Di bulan Juli saya sempat kelabakan. Menurut catatan Goodreads, I was 3 books behind schedule. Ini bikin saya bertanya-tanya, kok bisa? Apakah saya mengalami reading slump? Apakah saya memilih buku yang tidak menarik? Atau apakah di waktu luang, saya lebih memilih kegiatan lain selain membaca?

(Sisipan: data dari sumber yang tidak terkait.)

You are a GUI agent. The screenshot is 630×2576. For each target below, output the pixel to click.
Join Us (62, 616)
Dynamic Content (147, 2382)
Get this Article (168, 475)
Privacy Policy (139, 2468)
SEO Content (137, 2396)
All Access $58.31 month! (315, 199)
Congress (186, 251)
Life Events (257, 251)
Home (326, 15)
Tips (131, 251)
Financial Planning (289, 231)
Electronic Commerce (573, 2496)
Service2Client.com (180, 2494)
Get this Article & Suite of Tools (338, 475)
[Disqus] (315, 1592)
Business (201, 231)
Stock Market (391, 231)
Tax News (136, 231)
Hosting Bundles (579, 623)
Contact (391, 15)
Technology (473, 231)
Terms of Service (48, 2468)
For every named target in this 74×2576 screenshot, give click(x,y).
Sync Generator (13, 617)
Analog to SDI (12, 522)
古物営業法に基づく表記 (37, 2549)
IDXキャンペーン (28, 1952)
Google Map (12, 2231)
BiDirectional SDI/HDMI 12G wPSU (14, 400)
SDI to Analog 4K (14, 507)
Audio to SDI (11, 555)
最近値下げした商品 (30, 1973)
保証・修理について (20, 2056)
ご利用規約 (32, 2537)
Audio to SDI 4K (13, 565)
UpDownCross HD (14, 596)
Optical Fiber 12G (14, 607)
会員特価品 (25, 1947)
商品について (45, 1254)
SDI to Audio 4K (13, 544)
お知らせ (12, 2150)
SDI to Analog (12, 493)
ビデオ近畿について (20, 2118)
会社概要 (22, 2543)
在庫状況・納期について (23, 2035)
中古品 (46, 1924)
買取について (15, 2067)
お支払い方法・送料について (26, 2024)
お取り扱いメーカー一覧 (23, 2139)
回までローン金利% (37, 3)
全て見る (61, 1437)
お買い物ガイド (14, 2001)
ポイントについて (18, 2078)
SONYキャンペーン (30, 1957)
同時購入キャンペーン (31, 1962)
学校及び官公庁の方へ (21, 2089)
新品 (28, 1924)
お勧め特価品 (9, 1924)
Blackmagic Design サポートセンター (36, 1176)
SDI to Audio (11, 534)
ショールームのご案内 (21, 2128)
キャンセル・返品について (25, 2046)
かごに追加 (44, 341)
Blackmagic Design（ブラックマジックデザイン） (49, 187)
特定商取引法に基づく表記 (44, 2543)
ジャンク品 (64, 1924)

Pada saat yang bersamaan, saya jadi memikirkan kembali tujuan saya membaca dan menetapkan target baca. Apakah untuk gaya-gayaan? Menantang diri sendiri? Berlomba dengan sesama pembaca? Atau apa?

Jawabannya, kurang lebih:

Entah ini hanya pembenaran atau bukan. Tetapi saya sampai pada sebuah nosi bahwa jumlah target baca saya diseting untuk memastikan work life balance. Kerja keras sepanjang minggu, baca buku ketika wiken. Teorinya seperti itu. Lalu ketika saya mengalami 3 books behind schedule, artinya saya terlalu banyak bekerja hingga tak sempat membaca buku. This is not good. Saya harus kembali ke jalur yang benar: kerja seoptimalnya, membaca senikmatnya.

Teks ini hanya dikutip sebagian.